Auch die beiden von der Beklagten vorgelegten Atteste hat der Senat im Rahmen der Gesamtabwägung berücksichtigt. Der Senat hält es für ausgeschlossen, dass die Tatbegehung durch eine seit 2008 bestehende permanente Überlastung und auch damit verbundene körperliche Beschwerden wie Übermüdung, Erschöpftheitszustände oder Antriebslosigkeit begünstigt wurde. Ein derartiger Befund würde Pflichtverletzungen erklären, bei denen gebotene Handlungen unterlassen wurden, z.B. Abrechnungen nicht oder nicht regelmäßig erfolgen, weil der Beamte hierzu nicht kam oder sich nicht aufraffen konnte. Bei den vorliegenden Pflichtverletzungen hat die Beklagte jedoch umgekehrt eine besondere kriminelle Energie gezeigt, in dem sie aktiv Vertragsverhältnisse vortäuschte und falsche Abrechnungen erstellte, um sich selbst zu bereichern. Die Tat zeichnet sich nicht durch pflichtwidrige Passivität aus, sondern dadurch, dass die Beklagte aktiv und fortlaufend Täuschungshandlungen begangen hat. Ein schuldmindernder Aspekt kann daher in der behaupteten Belastung durch die Erschöpftheitszustände nicht gesehen werden.

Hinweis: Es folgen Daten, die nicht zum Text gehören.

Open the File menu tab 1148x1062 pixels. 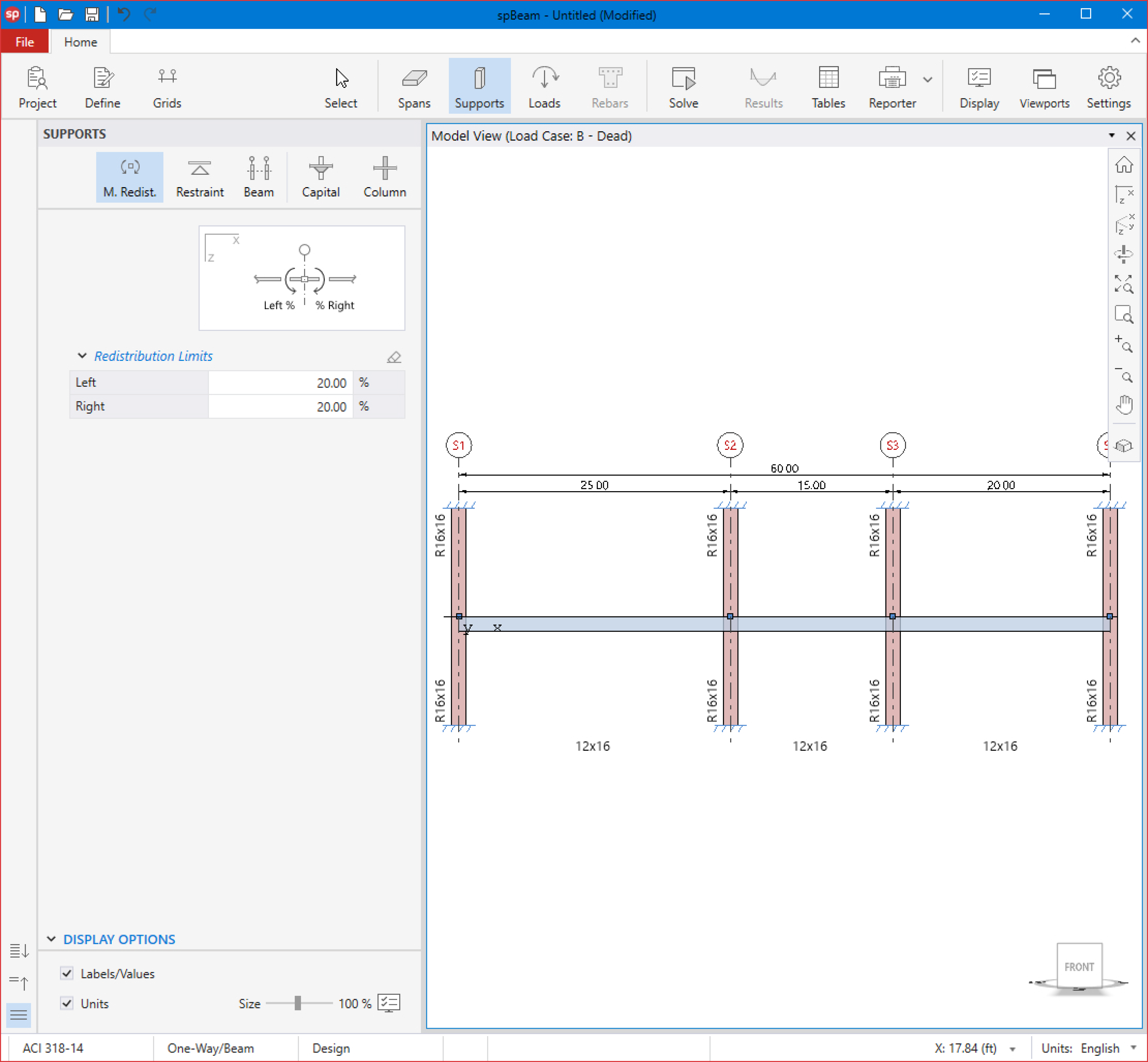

Diese mildernden Gesichtspunkte in ihrer Person und ihren persönlichen Umständen bei der Tatbegehung haben auch in der Gesamtschau nicht das Gewicht, das einem anerkannten Milderungsgrund zukommt, sodass es an der für die Fortsetzung des gegenseitigen Dienst- und Treueverhältnisses notwendigen Vertrauensgrundlage fehlt. Wie oben ausgeführt besitzt das Dienstvergehen der Beklagten ein herausgehobenes Gewicht. Demgemäß bedürfte es ganz erheblicher mildernder Aspekte, wenn ihretwegen eine mildere als die Höchstmaßnahme in Betracht kommen sollte. Die bei der Beklagten festzustellenden mildernden Gesichtspunkte erreichen auch zusammen bei weitem nicht das Gewicht eines der anerkannten Milderungsgründe, die nach der Rechtsprechung zwingend zu einer Maßnahmereduzierung führen und die als Vergleichsmaßstab für die Bedeutung anderer Milderungsgründe heranzuziehen sind. Die Berufung war daher zurückzuweisen.
3. Die Kostenentscheidung beruht auf Art. 72 Abs. 1 BayDG.
4. Das Urteil ist mit seiner Verkündung rechtskräftig geworden (Art. 64 Abs. 2 BayDG).